Autrement dit, si certains parviennent encore à contourner la censure et partager leur avis, l'opinion publique allant à l'encontre des discours officiels est déjà invisibilisée. Si bien que de nombreux internautes migrent vers d'autres plateformes telles que Telegram, Odysee, VK, etc. Alors le problème est-il vraiment "ce que les plateformes promeuvent", sinon ce que les internautes veulent lire ?

Lire aussi : RT et Sputnik interdits en Europe? Et la liberté d'expression et d'information?

Aller plus loin encore dans le contrôle ne reviendrait-il pas à faire une croix définitive sur la "neutralité" que Barack Obama et Emmanuel Macron appellent de leurs vœux ?

Y a-t-il plusieurs libertés d'expression ?

D'autres puissances considèrent au contraire qu'il faut sauvegarder l'aspect libre des réseaux sociaux. Elon Musk, président de Tesla et accessoirement homme le plus riche du monde, a récemment défrayé la chronique en investissant massivement dans Twitter.
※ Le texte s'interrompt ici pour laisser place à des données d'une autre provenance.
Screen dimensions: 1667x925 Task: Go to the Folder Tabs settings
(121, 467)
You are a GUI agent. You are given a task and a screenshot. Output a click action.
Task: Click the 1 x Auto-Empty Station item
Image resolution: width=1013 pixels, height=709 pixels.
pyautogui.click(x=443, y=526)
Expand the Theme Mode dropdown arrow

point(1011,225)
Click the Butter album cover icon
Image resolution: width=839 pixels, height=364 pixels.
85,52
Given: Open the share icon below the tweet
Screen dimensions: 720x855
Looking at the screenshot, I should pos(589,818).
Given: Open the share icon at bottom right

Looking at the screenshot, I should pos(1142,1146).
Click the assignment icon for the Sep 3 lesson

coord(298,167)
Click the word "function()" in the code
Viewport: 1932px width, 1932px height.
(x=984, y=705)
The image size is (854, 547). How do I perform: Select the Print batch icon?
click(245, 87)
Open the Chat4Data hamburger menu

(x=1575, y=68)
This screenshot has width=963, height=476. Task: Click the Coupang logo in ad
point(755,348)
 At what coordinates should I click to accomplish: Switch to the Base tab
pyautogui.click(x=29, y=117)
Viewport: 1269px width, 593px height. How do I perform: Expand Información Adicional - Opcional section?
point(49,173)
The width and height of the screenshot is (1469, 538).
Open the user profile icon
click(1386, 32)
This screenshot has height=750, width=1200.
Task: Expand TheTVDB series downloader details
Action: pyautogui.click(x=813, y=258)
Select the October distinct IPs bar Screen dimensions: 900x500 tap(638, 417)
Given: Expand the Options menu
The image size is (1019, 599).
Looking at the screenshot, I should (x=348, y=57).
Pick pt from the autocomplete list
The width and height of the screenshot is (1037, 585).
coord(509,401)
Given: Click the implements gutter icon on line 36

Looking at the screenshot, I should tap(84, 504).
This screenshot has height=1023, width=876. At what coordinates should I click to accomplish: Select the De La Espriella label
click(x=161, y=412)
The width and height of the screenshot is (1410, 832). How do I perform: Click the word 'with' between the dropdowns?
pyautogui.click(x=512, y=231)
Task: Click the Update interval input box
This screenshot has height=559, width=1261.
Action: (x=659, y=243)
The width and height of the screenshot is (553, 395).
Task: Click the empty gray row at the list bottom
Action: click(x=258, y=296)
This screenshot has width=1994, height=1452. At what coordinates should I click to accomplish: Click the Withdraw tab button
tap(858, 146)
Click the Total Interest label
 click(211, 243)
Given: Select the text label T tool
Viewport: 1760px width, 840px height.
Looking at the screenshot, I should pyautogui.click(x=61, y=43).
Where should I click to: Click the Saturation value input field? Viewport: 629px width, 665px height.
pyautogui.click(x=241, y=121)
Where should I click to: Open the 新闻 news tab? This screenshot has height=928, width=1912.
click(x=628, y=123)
Il assurait vouloir sauvegarder "la liberté d'expression à travers la planète", qui est "un impératif sociétal d'une démocratie fonctionnelle". Il avait par ailleurs fourni l'Ukraine en réseaux satellites Starlink, mais refusé de couper Internet aux Russes en se disant "désolé d'être un absolutiste de la liberté d'expression".